High travel costs and strong domestic shows were cited as the reason for a slow UK turnout by otherwise positive exhibitors on day two (January 20) of the Berlin shows.
Show & Order
Venues of the German capital’s five big shows — Panorama, Premium, Seek, Bright and Show & Order — were full of largely domestic buyers once again, as noted by brands on day one.
UK and Irish buyers continued to be few and far between in the crowds. Many expect retailers were opting to stay at home for UK shows or visit showrooms in a bid to keep down costs.
Martin Tramper, managing director of contemporary womenswear brand Stills, which was at Premium, said: “It’s been a very busy show since day one. It’s mostly been German buyers at the show but Chinese retailers seem to be increasing the number of people they are sending to Berlin.
“There’s not been that many from the UK, although I have seen one independent. We don’t expect to see UK buyers until Scoop [January 31 - February 2].”
Georg Weckendorf, export director of Betty & Co, the womenswear brand launched by Betty Barclay last year, said: “This is our second time at Panorama.
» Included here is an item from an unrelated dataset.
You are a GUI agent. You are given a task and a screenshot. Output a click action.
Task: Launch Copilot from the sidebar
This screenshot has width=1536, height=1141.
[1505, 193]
It’s extremely busy but very domestic in terms of visitors.
“I don’t understand why more UK people aren’t here, particularly from department stores. Maybe it’s because of travel costs they choose to only do the shows at home. We’ll definitely keep doing this because it’s one of the most important platforms for our brand.”
Many brands agreed they were not surprised by the largely domestic audience, adding that it is now expected for UK buyers to remain at home, while more international accounts can be found at Pitti Uomo in Florence.
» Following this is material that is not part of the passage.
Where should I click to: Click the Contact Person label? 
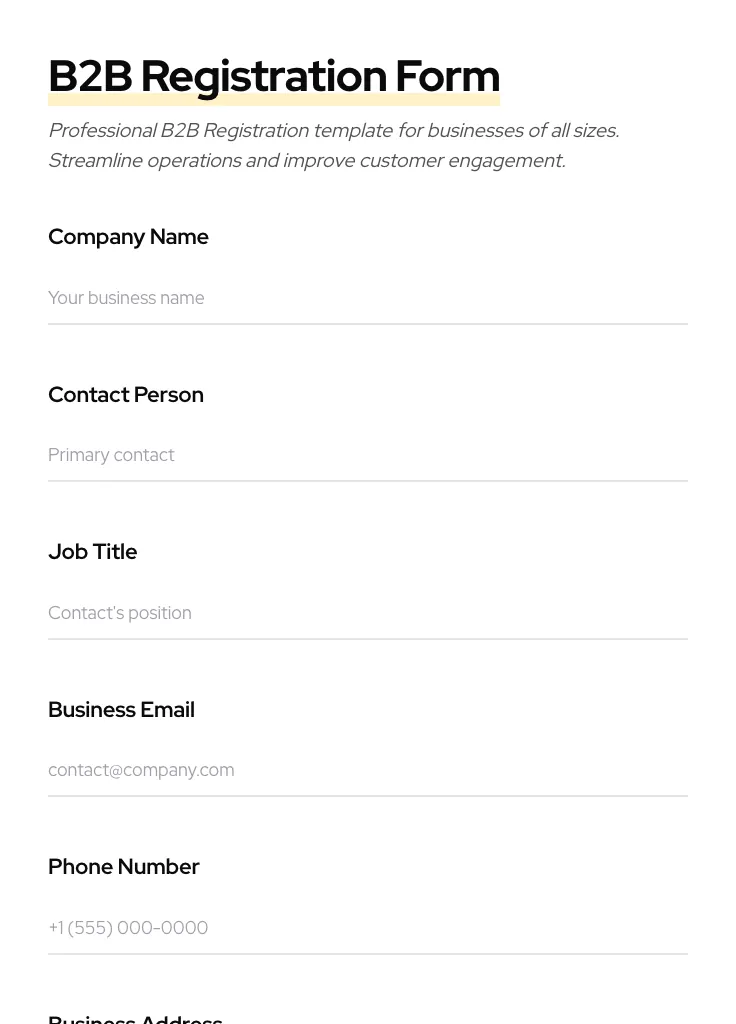[x=126, y=394]
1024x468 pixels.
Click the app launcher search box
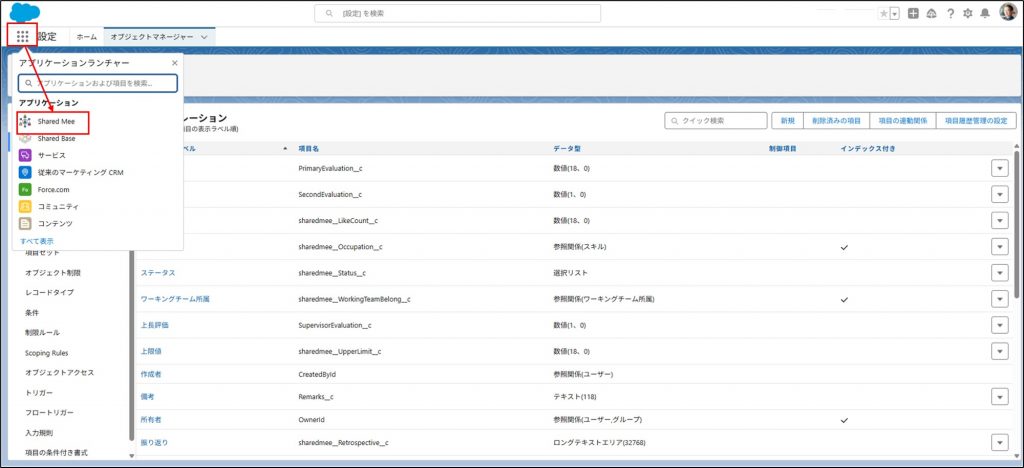[98, 83]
Fran Lavelle, head of international sales at Lazy Oaf, showing at Seek, said: “The show has been brilliant for us. We’ve had new retailers from Israel, Switzerland and Austria on the stand. Seek is very important for us for the domestic market and new international accounts. We see our UK buyers in the UK showroom.”
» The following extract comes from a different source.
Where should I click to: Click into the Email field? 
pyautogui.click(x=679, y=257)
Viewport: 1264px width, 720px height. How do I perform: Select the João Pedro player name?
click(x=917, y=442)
At Show & Order, Mena Ryan, founder of short order womenswear brand Onjenu London, was pleased with the footfall across the three days: “The show has been steady with lots of customers coming back to the stand, but I would say that all the buyers are domestic.
“There are no buyers here from the UK, but we wouldn’t expect there to be. There are lots of shows out there but this is the only show we do and we come here to tap into the German market. Germany is a very big country and there are lots of buyers coming from the other major domestic cities beyond Berlin.”
Elsewhere at Panorama, the first day of the show was busier for mainstream menswear brand Benvenuto, according to marketing manager Sabine Leithäuser. “I think the first day was slightly busier than today as I think people might be going to the other shows, but overall so far we’ve been busy. We come to Panorama to meet a mixture of new accounts and look for distributors. We’ve mainly seen German buyers, as well as people from Austria and the Netherlands. I would say that Panorama is a very important fair for the German market, but we go to Pitti Uomo to see international buyers.”